When I deprogrammed the TiVo remote, as suggested by the tech person, and reset the remote, the TV power no longer works, and the TiVo does not turn off either. When I program the TiVo Remote or the Comcast Universal Remote to work with the Samsung TV, the remotes turn off both the TiVo and the TV.

I also disconnected the HDMI cable between the TiVo and TV just in case there might be something going on there, but even when disconnected to the TV entirely, the Samsung Remote still turns off the TiVo when the TV Power button is pressed. By the way, this did not happen with my old dual tuner (non-HD) TiVo

I know this is a really new product for TiVo, but I am assuming there will be other Samsung HD TV owners with similar problems.

Any thoughts?


----------



## orangeboy (Apr 19, 2004)

jt777 said:


> My Samsung (LN52B750) LCD TV Remote turns OFF the HD TiVo Premier XL that I just purchased! When I program the TiVo remote to the code for the Samsung, then the TiVo remote not only turns off the TV, but also turns off the TIVO (green light goes out, nothing is recorded). This renders my TiVo pretty useless -- unless I leave on the TV 24/7. The two TiVo Tech support reps I spoke with said they have never heard of TiVo being turned off by any remote. I have Comcast HD and Comcast installed an M-stream card so it works with TiVo.
> 
> When I deprogrammed the TiVo remote, as suggested by the tech person, and reset the remote, the TV power no longer works, and the TiVo does not turn off either. When I program the TiVo Remote or the Comcast Universal Remote to work with the Samsung TV, the remotes turn off both the TiVo and the TV.
> 
> ...


Turns off, or puts in Standby? Standby will still record scheduled programs, but turns off the front panel LEDs. If it turns the TiVo off, how do you turn it back on?


----------



## SoBayJake (Feb 6, 2002)

Samsung UN55B8000 here, and the TiVo never goes to standby for me.


----------



## _Ryan_ (Apr 4, 2010)

I have a samsung ln32a540 and a Premiere and I'm not having this issue.


----------



## jmill (Feb 22, 2010)

jt777 said:


> My Samsung (LN52B750) LCD TV Remote turns OFF the HD TiVo Premier XL that I just purchased! When I program the TiVo remote to the code for the Samsung, then the TiVo remote not only turns off the TV, but also turns off the TIVO (green light goes out, nothing is recorded). This renders my TiVo pretty useless -- unless I leave on the TV 24/7. The two TiVo Tech support reps I spoke with said they have never heard of TiVo being turned off by any remote. I have Comcast HD and Comcast installed an M-stream card so it works with TiVo.
> 
> When I deprogrammed the TiVo remote, as suggested by the tech person, and reset the remote, the TV power no longer works, and the TiVo does not turn off either. When I program the TiVo Remote or the Comcast Universal Remote to work with the Samsung TV, the remotes turn off both the TiVo and the TV.
> 
> ...


TiVo cannot be turned off.

When you *manually* turn on TV, what do you see?


----------



## tkdpal (Jun 14, 2005)

It sounds like you have a Samsung TV with Anynet and the HDMI interface is putting the Tivo in Standby. Disable Anynet on your TV and this problem will go away.


----------



## jt777 (Apr 5, 2010)

I have the Samsung Blu Ray and I'm pretty sure it has Anynet. Any ideas on how I disable Anynet?
Thanks -- this is my first possible lead to fixing this problem!!!


----------



## SoBayJake (Feb 6, 2002)

I have Anynet on my TV, and it doesn't even find the TiVo as a device.
It will find my Denon AVR-3808 (if I enable HDMI control), but won't control it.

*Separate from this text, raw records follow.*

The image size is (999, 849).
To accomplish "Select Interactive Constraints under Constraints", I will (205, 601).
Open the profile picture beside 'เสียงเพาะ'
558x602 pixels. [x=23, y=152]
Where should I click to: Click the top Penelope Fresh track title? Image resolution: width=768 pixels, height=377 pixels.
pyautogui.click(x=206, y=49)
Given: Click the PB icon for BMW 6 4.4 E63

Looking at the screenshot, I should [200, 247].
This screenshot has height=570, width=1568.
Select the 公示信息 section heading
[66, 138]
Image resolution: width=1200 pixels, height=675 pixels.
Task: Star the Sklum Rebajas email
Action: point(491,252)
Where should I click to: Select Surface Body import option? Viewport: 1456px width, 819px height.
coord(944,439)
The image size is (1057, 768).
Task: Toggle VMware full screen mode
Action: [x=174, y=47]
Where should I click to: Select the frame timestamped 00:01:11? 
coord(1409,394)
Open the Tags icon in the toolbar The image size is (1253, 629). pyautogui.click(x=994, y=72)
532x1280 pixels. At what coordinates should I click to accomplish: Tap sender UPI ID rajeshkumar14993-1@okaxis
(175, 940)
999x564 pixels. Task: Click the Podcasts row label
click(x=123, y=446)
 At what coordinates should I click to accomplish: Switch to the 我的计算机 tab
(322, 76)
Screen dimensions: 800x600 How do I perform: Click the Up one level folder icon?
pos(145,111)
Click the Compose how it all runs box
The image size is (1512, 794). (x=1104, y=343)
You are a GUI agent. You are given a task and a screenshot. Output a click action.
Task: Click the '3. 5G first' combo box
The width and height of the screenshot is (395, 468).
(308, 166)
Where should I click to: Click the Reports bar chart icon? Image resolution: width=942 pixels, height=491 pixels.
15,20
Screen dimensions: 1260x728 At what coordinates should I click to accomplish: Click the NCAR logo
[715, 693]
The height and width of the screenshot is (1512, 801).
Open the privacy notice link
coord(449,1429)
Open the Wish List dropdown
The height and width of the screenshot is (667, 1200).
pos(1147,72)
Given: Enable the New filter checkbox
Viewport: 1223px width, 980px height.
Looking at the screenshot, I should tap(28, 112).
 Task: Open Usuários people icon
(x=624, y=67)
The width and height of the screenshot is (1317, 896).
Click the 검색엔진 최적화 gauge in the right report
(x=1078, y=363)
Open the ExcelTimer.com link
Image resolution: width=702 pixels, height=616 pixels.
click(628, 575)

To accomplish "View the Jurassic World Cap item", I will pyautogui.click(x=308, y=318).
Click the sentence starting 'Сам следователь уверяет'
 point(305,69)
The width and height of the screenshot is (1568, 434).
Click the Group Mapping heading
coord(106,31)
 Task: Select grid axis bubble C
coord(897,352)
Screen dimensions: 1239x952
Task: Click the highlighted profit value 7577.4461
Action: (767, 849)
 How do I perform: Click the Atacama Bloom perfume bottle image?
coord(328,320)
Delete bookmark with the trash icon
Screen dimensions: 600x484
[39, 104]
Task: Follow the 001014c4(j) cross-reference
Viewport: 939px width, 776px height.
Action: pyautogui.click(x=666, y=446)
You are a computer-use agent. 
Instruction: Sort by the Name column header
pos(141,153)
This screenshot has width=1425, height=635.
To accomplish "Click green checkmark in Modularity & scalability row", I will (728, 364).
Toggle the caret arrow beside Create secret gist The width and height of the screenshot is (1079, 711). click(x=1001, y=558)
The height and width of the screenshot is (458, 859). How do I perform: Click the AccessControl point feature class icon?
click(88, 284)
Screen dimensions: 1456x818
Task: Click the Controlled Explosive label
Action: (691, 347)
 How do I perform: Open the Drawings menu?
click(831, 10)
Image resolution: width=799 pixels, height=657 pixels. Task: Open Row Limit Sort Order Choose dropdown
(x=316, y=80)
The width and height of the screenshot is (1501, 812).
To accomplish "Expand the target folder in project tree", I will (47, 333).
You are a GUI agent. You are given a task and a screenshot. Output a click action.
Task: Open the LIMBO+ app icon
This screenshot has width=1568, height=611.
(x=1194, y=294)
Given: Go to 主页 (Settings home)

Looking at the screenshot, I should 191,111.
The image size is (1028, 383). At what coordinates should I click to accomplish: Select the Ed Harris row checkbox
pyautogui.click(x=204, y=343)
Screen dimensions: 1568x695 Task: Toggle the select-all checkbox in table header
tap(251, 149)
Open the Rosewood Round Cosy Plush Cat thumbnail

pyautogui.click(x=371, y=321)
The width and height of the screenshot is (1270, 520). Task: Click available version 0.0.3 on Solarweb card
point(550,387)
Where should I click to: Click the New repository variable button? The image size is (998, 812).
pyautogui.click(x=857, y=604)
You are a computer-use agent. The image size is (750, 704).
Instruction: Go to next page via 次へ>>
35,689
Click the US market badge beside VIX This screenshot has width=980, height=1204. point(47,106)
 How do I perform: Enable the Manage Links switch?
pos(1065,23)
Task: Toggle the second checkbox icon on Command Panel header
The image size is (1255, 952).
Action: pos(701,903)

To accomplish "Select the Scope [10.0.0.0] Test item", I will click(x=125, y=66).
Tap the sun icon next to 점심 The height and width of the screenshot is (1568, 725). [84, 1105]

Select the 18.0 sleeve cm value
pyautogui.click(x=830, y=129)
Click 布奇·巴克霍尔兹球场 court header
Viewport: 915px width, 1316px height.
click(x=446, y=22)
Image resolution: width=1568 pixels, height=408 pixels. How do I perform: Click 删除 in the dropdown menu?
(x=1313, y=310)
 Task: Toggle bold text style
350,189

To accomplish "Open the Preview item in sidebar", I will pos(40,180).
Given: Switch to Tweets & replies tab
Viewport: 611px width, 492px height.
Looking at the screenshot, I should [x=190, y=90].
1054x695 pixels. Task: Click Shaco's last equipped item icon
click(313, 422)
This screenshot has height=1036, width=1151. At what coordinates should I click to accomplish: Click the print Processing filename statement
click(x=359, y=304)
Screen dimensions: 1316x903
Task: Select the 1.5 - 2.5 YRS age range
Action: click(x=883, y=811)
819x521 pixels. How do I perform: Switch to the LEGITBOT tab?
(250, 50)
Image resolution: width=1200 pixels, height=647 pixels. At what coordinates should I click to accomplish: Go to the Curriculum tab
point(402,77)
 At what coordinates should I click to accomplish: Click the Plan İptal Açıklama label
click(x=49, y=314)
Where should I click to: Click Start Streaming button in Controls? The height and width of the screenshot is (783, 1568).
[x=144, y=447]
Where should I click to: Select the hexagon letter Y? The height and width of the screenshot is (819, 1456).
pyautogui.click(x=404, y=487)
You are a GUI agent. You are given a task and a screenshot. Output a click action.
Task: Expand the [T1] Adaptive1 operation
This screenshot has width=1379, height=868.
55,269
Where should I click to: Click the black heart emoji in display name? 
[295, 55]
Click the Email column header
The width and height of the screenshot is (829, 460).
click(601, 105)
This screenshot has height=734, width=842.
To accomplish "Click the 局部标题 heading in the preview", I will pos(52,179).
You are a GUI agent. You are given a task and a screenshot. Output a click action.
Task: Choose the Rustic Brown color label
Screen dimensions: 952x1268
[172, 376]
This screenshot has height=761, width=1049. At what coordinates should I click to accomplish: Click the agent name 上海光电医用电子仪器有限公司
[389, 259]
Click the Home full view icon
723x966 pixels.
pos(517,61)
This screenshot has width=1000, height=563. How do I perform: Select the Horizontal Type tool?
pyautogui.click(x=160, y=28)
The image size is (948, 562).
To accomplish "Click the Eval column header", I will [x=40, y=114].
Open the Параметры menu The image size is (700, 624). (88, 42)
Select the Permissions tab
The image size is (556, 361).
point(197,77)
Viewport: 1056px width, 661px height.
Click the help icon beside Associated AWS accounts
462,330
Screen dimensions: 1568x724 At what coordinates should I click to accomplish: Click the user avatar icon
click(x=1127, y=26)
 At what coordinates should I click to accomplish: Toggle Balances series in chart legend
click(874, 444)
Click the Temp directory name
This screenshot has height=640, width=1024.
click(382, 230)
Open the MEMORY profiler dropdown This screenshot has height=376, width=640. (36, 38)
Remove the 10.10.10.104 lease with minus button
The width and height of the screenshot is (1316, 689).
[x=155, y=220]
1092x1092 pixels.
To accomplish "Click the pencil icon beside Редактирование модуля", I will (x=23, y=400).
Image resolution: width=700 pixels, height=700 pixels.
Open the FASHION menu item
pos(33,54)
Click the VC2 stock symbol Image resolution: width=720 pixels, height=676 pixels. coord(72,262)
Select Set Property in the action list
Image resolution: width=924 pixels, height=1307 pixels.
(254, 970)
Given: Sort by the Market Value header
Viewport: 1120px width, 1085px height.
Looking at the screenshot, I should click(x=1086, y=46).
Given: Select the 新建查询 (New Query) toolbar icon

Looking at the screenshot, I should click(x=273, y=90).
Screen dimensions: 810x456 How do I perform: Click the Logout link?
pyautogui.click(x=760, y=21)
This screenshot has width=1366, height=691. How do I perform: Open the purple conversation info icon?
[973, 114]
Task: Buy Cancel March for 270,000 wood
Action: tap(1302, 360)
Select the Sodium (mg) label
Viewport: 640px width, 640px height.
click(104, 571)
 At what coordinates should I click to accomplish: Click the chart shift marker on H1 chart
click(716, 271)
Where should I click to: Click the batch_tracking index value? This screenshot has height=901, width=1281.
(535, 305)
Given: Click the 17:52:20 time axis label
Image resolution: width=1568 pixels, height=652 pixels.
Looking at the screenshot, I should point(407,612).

It will sometimes turn it off, but never turns on, etc. so I just have the TiVo remote turn the TV and AVR on or off.


----------



## jt777 (Apr 5, 2010)

My TiVo doesn't go into standby mode. It actually turns off completely. 

I've been told that isn't possible, but believe me -- it turns off. Green light goes out -- and when the TV is turned back on the TiVo restarts and goes through the entire startup. It's the same as pulling the power plug.


----------



## SoBayJake (Feb 6, 2002)

jt777 said:


> My TiVo doesn't go into standby mode. It actually turns off completely.
> 
> I've been told that isn't possible, but believe me -- it turns off. Green light goes out -- and when the TV is turned back on the TiVo restarts and goes through the entire startup. It's the same as pulling the power plug.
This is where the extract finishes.